O crime ocorreu no dia 18 de julho, em Itapiranga, no interior do Amazonas.
De acordo com o titular da 38ª Delegacia Interativa de Polícia (DIP), delegado Aldiney Nogueira, a reclassificação ocorreu após análise detalhada de depoimentos, vídeos e demais provas reunidas.

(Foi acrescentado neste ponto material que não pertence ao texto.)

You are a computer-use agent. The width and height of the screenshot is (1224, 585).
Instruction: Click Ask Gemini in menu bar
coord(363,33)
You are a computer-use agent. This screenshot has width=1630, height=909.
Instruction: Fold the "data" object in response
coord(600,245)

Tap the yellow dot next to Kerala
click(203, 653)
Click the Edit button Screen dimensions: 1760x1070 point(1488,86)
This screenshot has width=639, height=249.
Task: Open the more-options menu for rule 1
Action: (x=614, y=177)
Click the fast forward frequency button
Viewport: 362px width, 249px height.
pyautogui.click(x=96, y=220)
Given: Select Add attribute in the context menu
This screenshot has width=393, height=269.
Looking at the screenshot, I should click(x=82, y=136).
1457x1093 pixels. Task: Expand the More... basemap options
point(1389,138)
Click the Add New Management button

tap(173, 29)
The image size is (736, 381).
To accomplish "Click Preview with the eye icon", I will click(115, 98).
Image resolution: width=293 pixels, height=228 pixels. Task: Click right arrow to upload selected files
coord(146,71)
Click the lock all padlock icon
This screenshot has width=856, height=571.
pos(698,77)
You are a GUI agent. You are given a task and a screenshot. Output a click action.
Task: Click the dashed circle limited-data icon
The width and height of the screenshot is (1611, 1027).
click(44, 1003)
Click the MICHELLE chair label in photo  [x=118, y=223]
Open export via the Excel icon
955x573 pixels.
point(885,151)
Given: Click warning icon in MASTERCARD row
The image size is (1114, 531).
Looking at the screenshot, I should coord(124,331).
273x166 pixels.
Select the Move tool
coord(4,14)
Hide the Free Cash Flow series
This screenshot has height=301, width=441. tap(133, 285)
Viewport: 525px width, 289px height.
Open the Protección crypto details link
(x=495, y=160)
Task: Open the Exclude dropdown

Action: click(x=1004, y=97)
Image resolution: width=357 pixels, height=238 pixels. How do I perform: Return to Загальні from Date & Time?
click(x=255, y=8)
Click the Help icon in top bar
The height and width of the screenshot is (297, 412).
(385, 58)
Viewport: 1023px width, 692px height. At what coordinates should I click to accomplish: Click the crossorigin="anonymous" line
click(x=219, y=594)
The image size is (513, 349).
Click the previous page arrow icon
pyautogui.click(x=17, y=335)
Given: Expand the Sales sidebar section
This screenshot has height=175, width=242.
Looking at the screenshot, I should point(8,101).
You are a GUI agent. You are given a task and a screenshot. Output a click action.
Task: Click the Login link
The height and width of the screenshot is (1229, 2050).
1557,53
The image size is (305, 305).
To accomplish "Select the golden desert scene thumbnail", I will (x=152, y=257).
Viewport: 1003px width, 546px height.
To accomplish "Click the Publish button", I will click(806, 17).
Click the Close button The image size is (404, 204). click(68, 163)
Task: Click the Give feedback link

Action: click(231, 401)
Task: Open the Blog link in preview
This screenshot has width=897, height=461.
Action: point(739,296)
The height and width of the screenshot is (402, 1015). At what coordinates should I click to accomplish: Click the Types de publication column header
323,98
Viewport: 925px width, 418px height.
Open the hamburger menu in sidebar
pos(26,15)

“Nossa conclusão foi de que não ocorreu o crime de homicídio doloso qualificado, crime pelo qual ele foi autuado no dia da prisão em flagrante. As investigações, todo o contexto, análise de vídeo e depoimentos nos permitiram concluir que o crime praticado foi o de maus-tratos, porém na sua forma qualificada pelo resultado morte”, afirmou.
Segundo a polícia, a morte ocorreu durante um ato de agressão como forma de punição disciplinar. O pai arremessou contra o filho uma mochila que continha duas facas de pescaria usadas no dia anterior. Uma das lâminas atingiu as costas do menino.
A PC-AM descartou homicídio culposo e sustentou que houve correção excessiva.
“Entendemos que o crime se deu num contexto de maus-tratos. O pai, que tinha o dever de guardar e zelar pela integridade física do filho, acabou sendo o autor da morte ao exagerar nos meios de correção. Ele foi totalmente imprudente ao manter as facas dentro da mochila”, destacou o delegado.
Relembre o caso
No dia 18 de julho, Raelyson deu entrada em uma unidade hospitalar de Itapiranga com perfuração grave nas costas. A equipe médica acionou a PM. Inicialmente, o pai disse que o filho havia caído sobre uma faca. Depois, admitiu ter arremessado a mochila para punir o menino por desobediência, alegando não lembrar das facas na bolsa.
Na audiência de custódia no dia 19 de julho, a Justiça converteu o flagrante em prisão preventiva. O suspeito segue custodiado à disposição da Justiça. Agora caberá ao MPAM decidir se oferece denúncia com o novo enquadramento.